Tutorial: searching LDAP entries
################################

.. note:: **A more pythonic LDAP**: LDAP operations look clumsy and hard-to-use because they reflect the age-old idea that
    time-consuming operations should be done on the client in order not to clutter and hog the server with unneeded elaboration.
    ldap3 includes a fully functional **Abstraction Layer** that lets you interact with the DIT in a modern and *pythonic*
    way. With the Abstraction Layer you don't need to directly issue any LDAP operation at all.

Finding entries
===============
To find entries in the DIT you must use the **Search** operation. This operation has a number of parameters, but only two
of them are mandatory:

* ``search_base``: the location in the DIT where the search will start

* ``search_filter``: a string that describes what you are searching for

Search filters are based on assertions and look odd when you're unfamiliar with their syntax. One *assertion* is a
bracketed expression that affirms something about an attribute and its values, as ``(givenName=John)`` or
``(maxRetries>=10)``. On the server, each assertion resolves to True, False, or Undefined (which is treated as False) for
one or more entries in the DIT. Assertions can be grouped in boolean groups where all assertions (**and** group, specified
with ``&``) or at least one assertion (**or** group, specified with ``|``) must be True. A single assertion can be negated
(**not** group, specified with ``!``).

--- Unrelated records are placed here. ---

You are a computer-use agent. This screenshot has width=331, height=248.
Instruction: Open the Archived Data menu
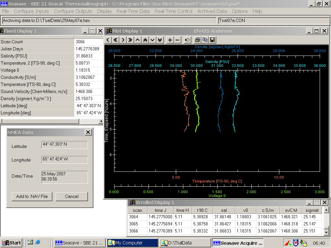coord(212,11)
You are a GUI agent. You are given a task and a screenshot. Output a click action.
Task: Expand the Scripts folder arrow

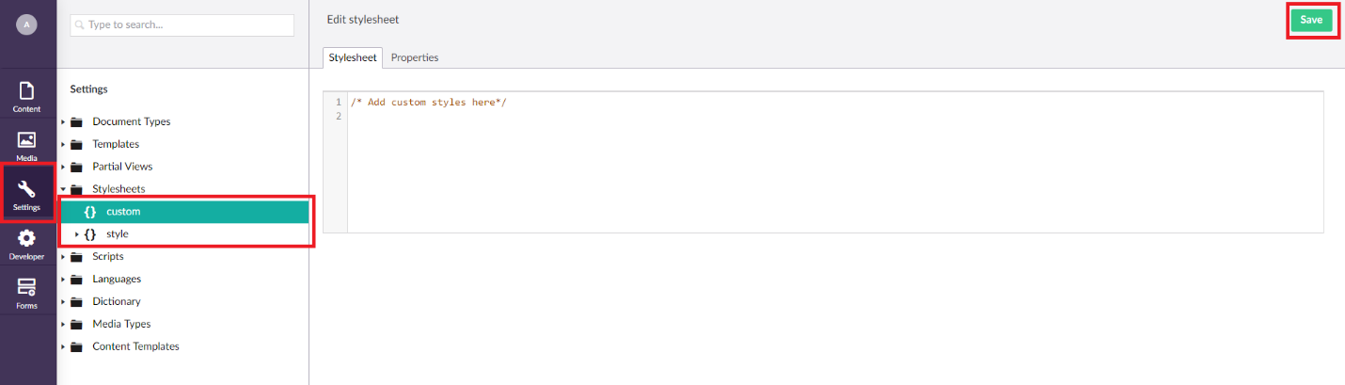click(64, 257)
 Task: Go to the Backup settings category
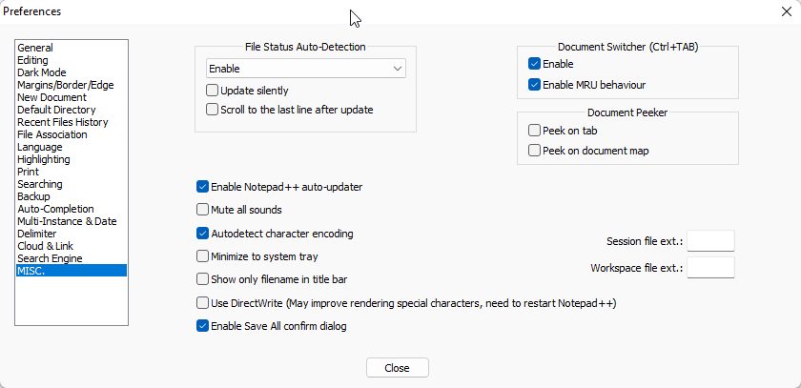pos(33,196)
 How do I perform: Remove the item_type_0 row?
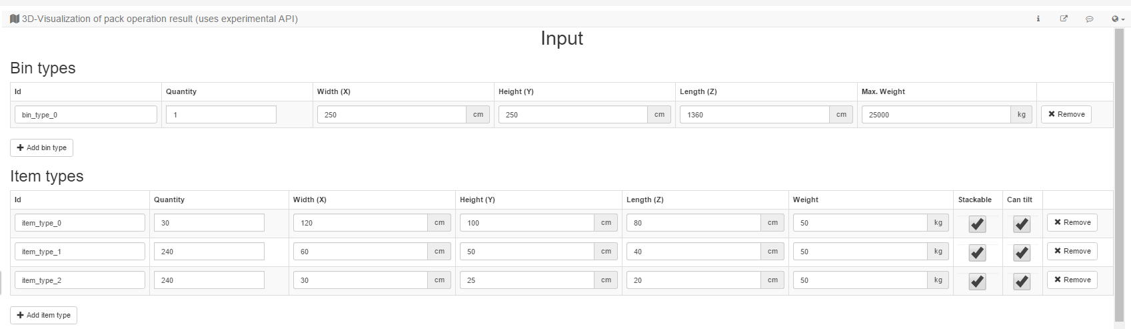(1072, 222)
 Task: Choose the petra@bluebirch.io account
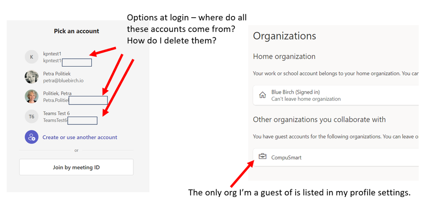click(61, 80)
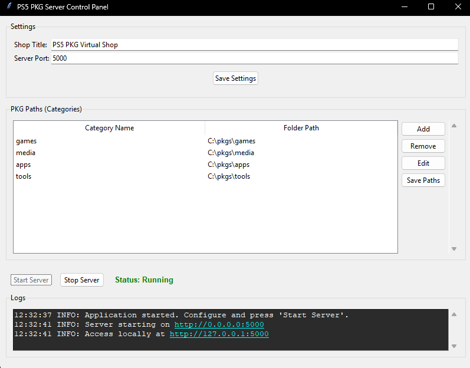Click the Add category button
This screenshot has height=368, width=470.
pyautogui.click(x=423, y=129)
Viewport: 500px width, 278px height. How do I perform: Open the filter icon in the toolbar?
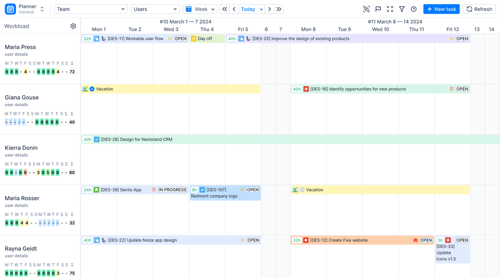pos(402,9)
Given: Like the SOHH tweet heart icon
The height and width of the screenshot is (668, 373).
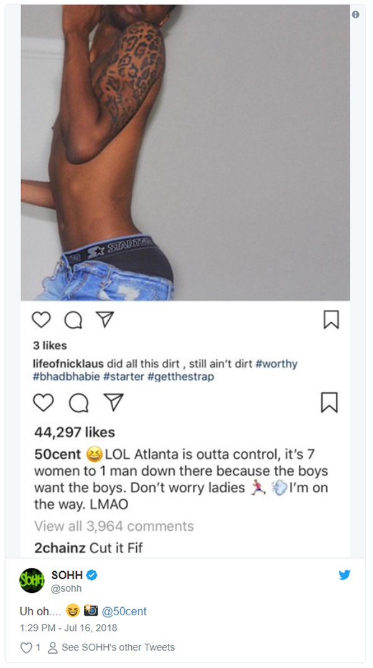Looking at the screenshot, I should (27, 648).
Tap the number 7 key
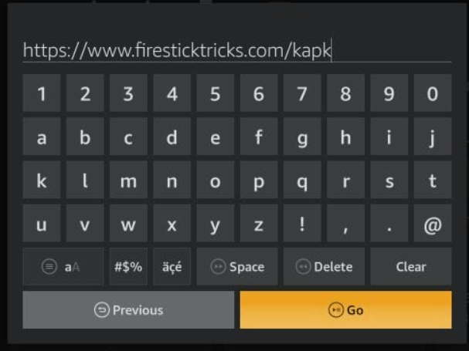This screenshot has height=351, width=469. click(x=302, y=93)
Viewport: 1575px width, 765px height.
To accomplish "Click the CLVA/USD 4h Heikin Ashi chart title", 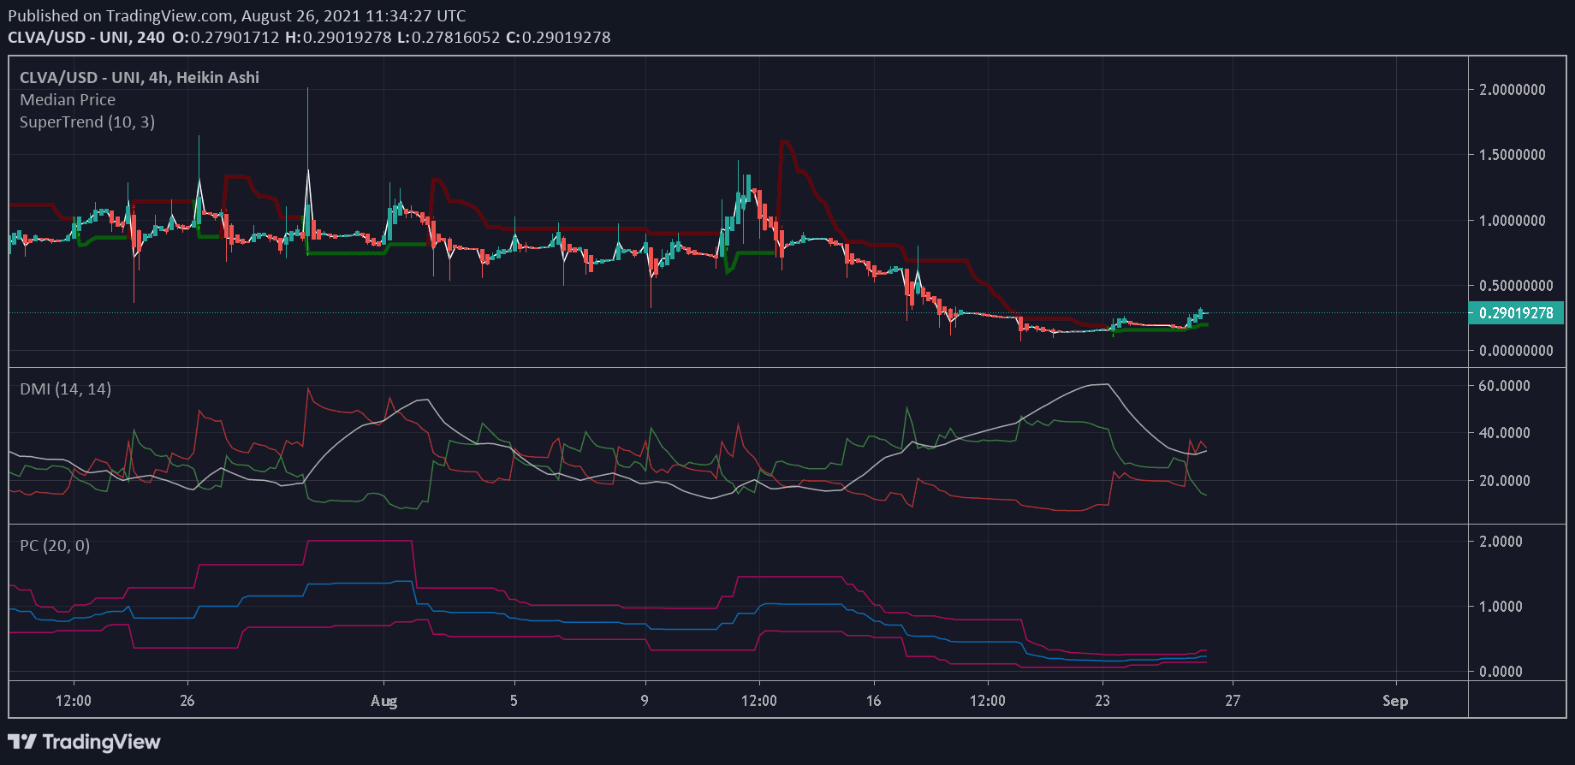I will (x=140, y=78).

Each group must be bracketed, allowing for recursive filters.

Operators allowed in an assertion are ``=`` (**equal**), ``<=`` (**less than or equal**), ``>=`` (**greater than or equal**),
``=*`` (**present**), ``~=`` (**approximate**), and ``:=`` (**extensible**). Surprisingly the *less than* and the
*greater than* operators don't exist in the LDAP filter syntax. The *aproximate* and the *extensible* operators are obscure
and seldom used. In an equality filter you can use the ``*`` character as a wildcard.

For example, to search for all users named John with an email ending with '@example.org' the filter will be
``(&(givenName=John)(mail=*@example.org))``, to search for all users named John or Fred with an email ending in '@example.org'
the filter will be ``(&(|(givenName=Fred)(givenName=John))(mail=*@example.org))``, while to search for all users that
have a givenName different from Smith the filter will be ``(!(givenName=Smith))``.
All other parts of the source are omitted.